REQUISITOS DO EXERCÍCIO: Pode apresentar todos os dados abaixo como uma lista numerada, sem as linhas em branco?

Uma série de dados:
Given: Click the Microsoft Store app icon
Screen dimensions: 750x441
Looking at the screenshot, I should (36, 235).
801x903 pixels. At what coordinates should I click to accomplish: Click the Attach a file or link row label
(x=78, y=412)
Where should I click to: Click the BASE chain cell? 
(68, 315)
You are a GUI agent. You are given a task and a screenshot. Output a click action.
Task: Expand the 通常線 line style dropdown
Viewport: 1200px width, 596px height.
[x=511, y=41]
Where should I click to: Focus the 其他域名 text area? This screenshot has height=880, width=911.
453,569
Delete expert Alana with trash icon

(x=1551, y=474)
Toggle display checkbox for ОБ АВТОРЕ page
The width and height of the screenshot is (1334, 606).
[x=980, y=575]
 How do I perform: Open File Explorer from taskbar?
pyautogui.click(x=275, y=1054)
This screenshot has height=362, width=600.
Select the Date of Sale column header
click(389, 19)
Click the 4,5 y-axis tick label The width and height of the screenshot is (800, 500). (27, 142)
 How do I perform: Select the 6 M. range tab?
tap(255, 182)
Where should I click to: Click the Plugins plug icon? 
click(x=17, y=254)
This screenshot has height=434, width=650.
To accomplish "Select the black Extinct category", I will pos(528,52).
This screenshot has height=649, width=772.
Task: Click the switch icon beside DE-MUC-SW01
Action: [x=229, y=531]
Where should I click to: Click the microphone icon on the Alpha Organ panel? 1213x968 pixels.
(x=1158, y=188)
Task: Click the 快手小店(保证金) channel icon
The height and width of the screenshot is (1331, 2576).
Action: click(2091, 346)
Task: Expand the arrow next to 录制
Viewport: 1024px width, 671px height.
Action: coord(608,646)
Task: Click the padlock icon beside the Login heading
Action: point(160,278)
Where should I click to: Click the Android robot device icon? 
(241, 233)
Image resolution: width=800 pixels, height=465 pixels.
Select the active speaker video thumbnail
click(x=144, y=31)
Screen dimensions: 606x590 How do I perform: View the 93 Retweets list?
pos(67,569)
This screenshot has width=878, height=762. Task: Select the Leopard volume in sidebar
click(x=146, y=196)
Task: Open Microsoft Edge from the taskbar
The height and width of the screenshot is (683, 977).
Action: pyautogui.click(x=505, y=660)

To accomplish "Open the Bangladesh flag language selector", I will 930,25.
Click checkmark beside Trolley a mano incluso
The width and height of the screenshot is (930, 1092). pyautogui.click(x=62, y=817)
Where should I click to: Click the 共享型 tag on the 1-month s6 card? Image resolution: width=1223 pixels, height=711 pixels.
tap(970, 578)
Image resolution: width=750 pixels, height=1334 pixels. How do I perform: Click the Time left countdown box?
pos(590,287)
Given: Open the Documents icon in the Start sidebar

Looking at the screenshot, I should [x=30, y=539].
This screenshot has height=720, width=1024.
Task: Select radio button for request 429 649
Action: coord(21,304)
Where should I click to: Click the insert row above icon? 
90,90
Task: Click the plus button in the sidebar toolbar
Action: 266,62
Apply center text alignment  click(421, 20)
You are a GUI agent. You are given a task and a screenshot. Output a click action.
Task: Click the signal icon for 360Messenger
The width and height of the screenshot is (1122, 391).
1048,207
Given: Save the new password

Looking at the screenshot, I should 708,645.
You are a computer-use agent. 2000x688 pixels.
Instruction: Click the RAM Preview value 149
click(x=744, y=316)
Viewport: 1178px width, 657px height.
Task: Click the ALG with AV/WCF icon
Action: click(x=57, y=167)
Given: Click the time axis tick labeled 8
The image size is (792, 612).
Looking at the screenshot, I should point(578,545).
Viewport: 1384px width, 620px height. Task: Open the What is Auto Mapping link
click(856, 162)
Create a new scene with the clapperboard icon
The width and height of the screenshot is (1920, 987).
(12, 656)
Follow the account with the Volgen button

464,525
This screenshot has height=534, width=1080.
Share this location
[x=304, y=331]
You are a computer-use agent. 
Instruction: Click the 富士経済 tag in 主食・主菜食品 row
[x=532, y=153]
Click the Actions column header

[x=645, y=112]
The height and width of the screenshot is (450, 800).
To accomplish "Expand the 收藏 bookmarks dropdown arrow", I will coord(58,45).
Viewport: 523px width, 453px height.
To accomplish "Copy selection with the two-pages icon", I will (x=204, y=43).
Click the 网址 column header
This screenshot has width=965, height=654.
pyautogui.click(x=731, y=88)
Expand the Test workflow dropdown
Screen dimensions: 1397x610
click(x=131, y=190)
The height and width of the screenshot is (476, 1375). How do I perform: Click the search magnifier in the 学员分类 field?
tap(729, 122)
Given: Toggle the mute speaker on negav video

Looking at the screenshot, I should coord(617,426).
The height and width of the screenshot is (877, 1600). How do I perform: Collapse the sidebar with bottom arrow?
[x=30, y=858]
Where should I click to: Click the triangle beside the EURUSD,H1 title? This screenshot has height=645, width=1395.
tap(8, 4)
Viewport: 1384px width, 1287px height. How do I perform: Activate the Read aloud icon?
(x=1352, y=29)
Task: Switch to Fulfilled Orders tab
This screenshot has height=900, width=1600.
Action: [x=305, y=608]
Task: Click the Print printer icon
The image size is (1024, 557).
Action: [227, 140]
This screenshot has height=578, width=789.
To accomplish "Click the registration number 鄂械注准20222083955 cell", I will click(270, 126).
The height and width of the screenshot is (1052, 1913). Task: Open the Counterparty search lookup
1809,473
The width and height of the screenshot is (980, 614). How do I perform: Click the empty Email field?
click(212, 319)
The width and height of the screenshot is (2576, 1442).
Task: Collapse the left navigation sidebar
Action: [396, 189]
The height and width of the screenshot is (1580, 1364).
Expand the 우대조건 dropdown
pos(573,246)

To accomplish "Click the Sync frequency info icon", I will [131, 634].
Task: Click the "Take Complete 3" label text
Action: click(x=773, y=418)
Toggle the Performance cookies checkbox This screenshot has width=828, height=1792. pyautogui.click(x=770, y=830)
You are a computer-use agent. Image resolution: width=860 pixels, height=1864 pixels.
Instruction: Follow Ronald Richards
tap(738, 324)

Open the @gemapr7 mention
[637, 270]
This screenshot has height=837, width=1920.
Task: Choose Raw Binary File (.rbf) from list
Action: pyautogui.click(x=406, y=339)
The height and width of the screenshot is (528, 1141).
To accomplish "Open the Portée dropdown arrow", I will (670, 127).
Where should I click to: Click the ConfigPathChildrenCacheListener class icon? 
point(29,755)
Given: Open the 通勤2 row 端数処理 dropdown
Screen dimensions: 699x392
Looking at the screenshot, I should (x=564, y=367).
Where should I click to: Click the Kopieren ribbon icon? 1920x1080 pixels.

RESULTADO DO EXERCÍCIO:
1. Given: Click the Microsoft Store app icon
2. Screen dimensions: 750x441
3. Looking at the screenshot, I should (36, 235).
4. 801x903 pixels. At what coordinates should I click to accomplish: Click the Attach a file or link row label
5. (x=78, y=412)
6. Where should I click to: Click the BASE chain cell? 
7. (68, 315)
8. You are a GUI agent. You are given a task and a screenshot. Output a click action.
9. Task: Expand the 通常線 line style dropdown
10. Viewport: 1200px width, 596px height.
11. [x=511, y=41]
12. Where should I click to: Focus the 其他域名 text area? This screenshot has height=880, width=911.
13. 453,569
14. Delete expert Alana with trash icon
15. (x=1551, y=474)
16. Toggle display checkbox for ОБ АВТОРЕ page
17. The width and height of the screenshot is (1334, 606).
18. [x=980, y=575]
19.  How do I perform: Open File Explorer from taskbar?
20. pyautogui.click(x=275, y=1054)
21. This screenshot has height=362, width=600.
22. Select the Date of Sale column header
23. click(389, 19)
24. Click the 4,5 y-axis tick label The width and height of the screenshot is (800, 500). (27, 142)
25.  How do I perform: Select the 6 M. range tab?
26. tap(255, 182)
27. Where should I click to: Click the Plugins plug icon? 
28. click(x=17, y=254)
29. This screenshot has height=434, width=650.
30. To accomplish "Select the black Extinct category", I will pos(528,52).
31. This screenshot has height=649, width=772.
32. Task: Click the switch icon beside DE-MUC-SW01
33. Action: [x=229, y=531]
34. Where should I click to: Click the microphone icon on the Alpha Organ panel? 1213x968 pixels.
35. (x=1158, y=188)
36. Task: Click the 快手小店(保证金) channel icon
37. The height and width of the screenshot is (1331, 2576).
38. Action: click(2091, 346)
39. Task: Expand the arrow next to 录制
40. Viewport: 1024px width, 671px height.
41. Action: coord(608,646)
42. Task: Click the padlock icon beside the Login heading
43. Action: point(160,278)
44. Where should I click to: Click the Android robot device icon? 
45. (241, 233)
46. Image resolution: width=800 pixels, height=465 pixels.
47. Select the active speaker video thumbnail
48. click(x=144, y=31)
49. Screen dimensions: 606x590 How do I perform: View the 93 Retweets list?
50. pos(67,569)
51. This screenshot has width=878, height=762. Task: Select the Leopard volume in sidebar
52. click(x=146, y=196)
53. Task: Open Microsoft Edge from the taskbar
54. The height and width of the screenshot is (683, 977).
55. Action: pyautogui.click(x=505, y=660)
56. To accomplish "Open the Bangladesh flag language selector", I will 930,25.
57. Click checkmark beside Trolley a mano incluso
58. The width and height of the screenshot is (930, 1092). pyautogui.click(x=62, y=817)
59. Where should I click to: Click the 共享型 tag on the 1-month s6 card? Image resolution: width=1223 pixels, height=711 pixels.
60. tap(970, 578)
61. Image resolution: width=750 pixels, height=1334 pixels. How do I perform: Click the Time left countdown box?
62. pos(590,287)
63. Given: Open the Documents icon in the Start sidebar
64. Looking at the screenshot, I should [x=30, y=539].
65. This screenshot has height=720, width=1024.
66. Task: Select radio button for request 429 649
67. Action: coord(21,304)
68. Where should I click to: Click the insert row above icon? 
69. 90,90
70. Task: Click the plus button in the sidebar toolbar
71. Action: 266,62
72. Apply center text alignment  click(421, 20)
73. You are a GUI agent. You are given a task and a screenshot. Output a click action.
74. Task: Click the signal icon for 360Messenger
75. The width and height of the screenshot is (1122, 391).
76. 1048,207
77. Given: Save the new password
78. Looking at the screenshot, I should 708,645.
79. You are a computer-use agent. 2000x688 pixels.
80. Instruction: Click the RAM Preview value 149
81. click(x=744, y=316)
82. Viewport: 1178px width, 657px height.
83. Task: Click the ALG with AV/WCF icon
84. Action: click(x=57, y=167)
85. Given: Click the time axis tick labeled 8
86. The image size is (792, 612).
87. Looking at the screenshot, I should point(578,545).
88. Viewport: 1384px width, 620px height. Task: Open the What is Auto Mapping link
89. click(856, 162)
90. Create a new scene with the clapperboard icon
91. The width and height of the screenshot is (1920, 987).
92. (12, 656)
93. Follow the account with the Volgen button
94. 464,525
95. This screenshot has height=534, width=1080.
96. Share this location
97. [x=304, y=331]
98. You are a computer-use agent. 
99. Instruction: Click the 富士経済 tag in 主食・主菜食品 row
100. [x=532, y=153]
101. Click the Actions column header
102. [x=645, y=112]
103. The height and width of the screenshot is (450, 800).
104. To accomplish "Expand the 收藏 bookmarks dropdown arrow", I will coord(58,45).
105. Viewport: 523px width, 453px height.
106. To accomplish "Copy selection with the two-pages icon", I will (x=204, y=43).
107. Click the 网址 column header
108. This screenshot has width=965, height=654.
109. pyautogui.click(x=731, y=88)
110. Expand the Test workflow dropdown
111. Screen dimensions: 1397x610
112. click(x=131, y=190)
113. The height and width of the screenshot is (476, 1375). How do I perform: Click the search magnifier in the 学员分类 field?
114. tap(729, 122)
115. Given: Toggle the mute speaker on negav video
116. Looking at the screenshot, I should coord(617,426).
117. The height and width of the screenshot is (877, 1600). How do I perform: Collapse the sidebar with bottom arrow?
118. [x=30, y=858]
119. Where should I click to: Click the triangle beside the EURUSD,H1 title? This screenshot has height=645, width=1395.
120. tap(8, 4)
121. Viewport: 1384px width, 1287px height. How do I perform: Activate the Read aloud icon?
122. (x=1352, y=29)
123. Task: Switch to Fulfilled Orders tab
124. This screenshot has height=900, width=1600.
125. Action: [x=305, y=608]
126. Task: Click the Print printer icon
127. The image size is (1024, 557).
128. Action: [227, 140]
129. This screenshot has height=578, width=789.
130. To accomplish "Click the registration number 鄂械注准20222083955 cell", I will click(270, 126).
131. The height and width of the screenshot is (1052, 1913). Task: Open the Counterparty search lookup
132. 1809,473
133. The width and height of the screenshot is (980, 614). How do I perform: Click the empty Email field?
134. click(212, 319)
135. The width and height of the screenshot is (2576, 1442).
136. Task: Collapse the left navigation sidebar
137. Action: [396, 189]
138. The height and width of the screenshot is (1580, 1364).
139. Expand the 우대조건 dropdown
140. pos(573,246)
141. To accomplish "Click the Sync frequency info icon", I will [131, 634].
142. Task: Click the "Take Complete 3" label text
143. Action: click(x=773, y=418)
144. Toggle the Performance cookies checkbox This screenshot has width=828, height=1792. pyautogui.click(x=770, y=830)
145. You are a computer-use agent. Image resolution: width=860 pixels, height=1864 pixels.
146. Instruction: Follow Ronald Richards
147. tap(738, 324)
148. Open the @gemapr7 mention
149. [637, 270]
150. This screenshot has height=837, width=1920.
151. Task: Choose Raw Binary File (.rbf) from list
152. Action: pyautogui.click(x=406, y=339)
153. The height and width of the screenshot is (528, 1141).
154. To accomplish "Open the Portée dropdown arrow", I will (670, 127).
155. Where should I click to: Click the ConfigPathChildrenCacheListener class icon? 
156. point(29,755)
157. Given: Open the 通勤2 row 端数処理 dropdown
158. Screen dimensions: 699x392
159. Looking at the screenshot, I should (x=564, y=367).
160. Where should I click to: Click the Kopieren ribbon icon? 1920x1080 pixels.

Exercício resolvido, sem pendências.